Outro exemplo desta crescente movimentação turística é a Agência de Turismo Estrada Real, empresa que realiza passeios programados pelas cidades da região. O proprietário da empresa, Márcio Honorório, conta que em julho todos os seus serviços lotaram: “Em dia de semana, eram cerca de 30 pessoas por dia. Já nos finais de semana, esse número subia para 140”. Ele ainda explica que cerca de 60% de seus clientes já haviam passado por São João e região, enquanto que os outros 40% tomaram conhecimento da cidade através de conhecidos ou por agências de turismo.
Há 25 anos como recepcionista chefe da Pousada Casarão, Adalberto Lúcio, acredita que o aumento do turismo é um reflexo do crescimento do poder aquisitivo. Segundo ele, agora “as pessoas têm dinheiro pra viajar”. Ele diz que o turismo começou realmente a dar frutos só a partir de 2008 e afirma que hoje “o número de eventos aumentou consideravelmente”. Para ele, o que falta agora é organizar. “Você vai na secretaria de turismo, eles não têm um mapa turístico pra te dar”, reclama. Adalberto reforça a ideia de que falta estrutura, e a prefeitura precisa dar mais apoio.
Por fim, a expansão da UFSJ também tem colaborado com o turismo em São João de- Rei, mesmo que indiretamente. A Universidade, além de promover grandes eventos como o Inverno Cultural, traz personalidades importantes, contribuindo nacionalmente com a promoção da cidade. Segundo o Pró-Reitor de Extensão e Assuntos Comunitários da UFSJ, professor Marcos Vieira, é fato que o turismo é maior nas cidades históricas que possuem universidades, como São João e Ouro Preto.  “O papel da UFSJ no turismo é indireto, mas nem por isso menos importante. As universidades proporcionam um maior acesso à produção cultural local, exemplo disso foi o Inverno Cultural deste ano, que atraiu cerca de 80.000 pessoas”, afirma.

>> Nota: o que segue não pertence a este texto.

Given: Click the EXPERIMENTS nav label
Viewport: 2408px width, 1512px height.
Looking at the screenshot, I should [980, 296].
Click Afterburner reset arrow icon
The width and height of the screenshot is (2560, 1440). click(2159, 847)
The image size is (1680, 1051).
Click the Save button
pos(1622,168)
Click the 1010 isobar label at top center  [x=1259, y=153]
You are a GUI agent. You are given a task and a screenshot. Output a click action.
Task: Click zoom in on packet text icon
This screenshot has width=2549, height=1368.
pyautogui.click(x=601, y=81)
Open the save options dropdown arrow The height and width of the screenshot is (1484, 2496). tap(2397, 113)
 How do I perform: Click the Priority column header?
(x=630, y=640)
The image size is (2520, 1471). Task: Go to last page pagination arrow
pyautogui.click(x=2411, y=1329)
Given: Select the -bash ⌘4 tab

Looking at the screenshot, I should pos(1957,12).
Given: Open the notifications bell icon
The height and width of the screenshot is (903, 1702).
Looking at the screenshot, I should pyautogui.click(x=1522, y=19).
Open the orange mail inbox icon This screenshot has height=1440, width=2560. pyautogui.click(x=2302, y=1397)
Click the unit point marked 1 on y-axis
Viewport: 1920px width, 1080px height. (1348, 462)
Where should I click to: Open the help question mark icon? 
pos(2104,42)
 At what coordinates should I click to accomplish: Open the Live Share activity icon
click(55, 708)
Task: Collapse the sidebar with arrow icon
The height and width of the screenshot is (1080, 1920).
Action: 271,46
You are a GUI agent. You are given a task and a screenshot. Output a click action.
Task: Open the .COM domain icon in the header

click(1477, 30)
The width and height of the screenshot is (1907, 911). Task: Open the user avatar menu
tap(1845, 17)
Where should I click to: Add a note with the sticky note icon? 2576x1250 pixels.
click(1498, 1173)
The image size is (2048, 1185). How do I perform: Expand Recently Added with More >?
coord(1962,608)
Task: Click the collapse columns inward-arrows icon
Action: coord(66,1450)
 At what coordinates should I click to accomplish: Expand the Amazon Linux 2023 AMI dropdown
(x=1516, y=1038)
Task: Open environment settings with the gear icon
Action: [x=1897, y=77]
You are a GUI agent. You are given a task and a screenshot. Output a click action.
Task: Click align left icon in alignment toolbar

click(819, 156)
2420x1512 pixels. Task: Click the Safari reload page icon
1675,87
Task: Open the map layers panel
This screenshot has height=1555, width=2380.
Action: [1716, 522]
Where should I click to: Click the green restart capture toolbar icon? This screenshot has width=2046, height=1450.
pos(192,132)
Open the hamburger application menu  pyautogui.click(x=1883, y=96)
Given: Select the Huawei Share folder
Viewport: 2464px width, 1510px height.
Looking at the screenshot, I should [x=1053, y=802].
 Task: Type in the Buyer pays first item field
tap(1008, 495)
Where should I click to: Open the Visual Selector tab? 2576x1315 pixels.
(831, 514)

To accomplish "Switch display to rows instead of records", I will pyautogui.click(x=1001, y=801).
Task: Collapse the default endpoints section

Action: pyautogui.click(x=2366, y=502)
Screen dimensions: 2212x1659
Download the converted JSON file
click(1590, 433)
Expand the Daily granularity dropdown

O preço da adaptação ao turismo
Adaptar-se ao turismo pode ser muitas vezes algo negativo para a população local, quando se pensa na efervescência cultural original da cidade. É o que explica Lúcia Rezende, ao afirmar que Tiradentes “pagou um preço” pela escolha de tornar a cidade um verdadeiro pólo turístico. Segundo ela, a cidade ganhou muito em economia, mas os moradores perderam seu espaço para os novos comerciantes.
“São João del-Rei, ao contrário é uma cidade dinâmica o tempo todo,  com ou sem turista. Não precisa dos turistas para que as coisas aconteçam; ela é uma cidade independente. As igrejas e as procissões estão sempre lotadas, as orquestras funcionam, a cultura permanece. Isso  é que é muito importante. E por outro lado acho que tem uma resistência dos moradores com relação ao turista. É importante manter a identidade, a tradição cultural, mas também não impedir que o turismo avance. Encontrar o equilíbrio é que é difícil. Acho que você pode abrir para o turismo, mas tomando o cuidado para não perder a identidade”, afirma Lúcia.
Giovani Frigo também ressalta que a arquitetura de Tiradentes é predominantemente colonial, “parada no tempo”. Enquanto isso, São João del-Rei consegue um dinamismo maior ao possuir uma arquitetura variada, que vai do colonial ao pós-moderno. Marcos Vieira reforça a ideia: “São João del-Rei é um caso interessante, pois, diferentemente de outras cidades históricas, seu patrimônio é ‘vivo’, pois se movimenta de forma a não servir apenas a propósitos turísticos. Vários dos prédios tombados funcionam como sede de instituições ou lojas, sem perder seu caráter histórico”.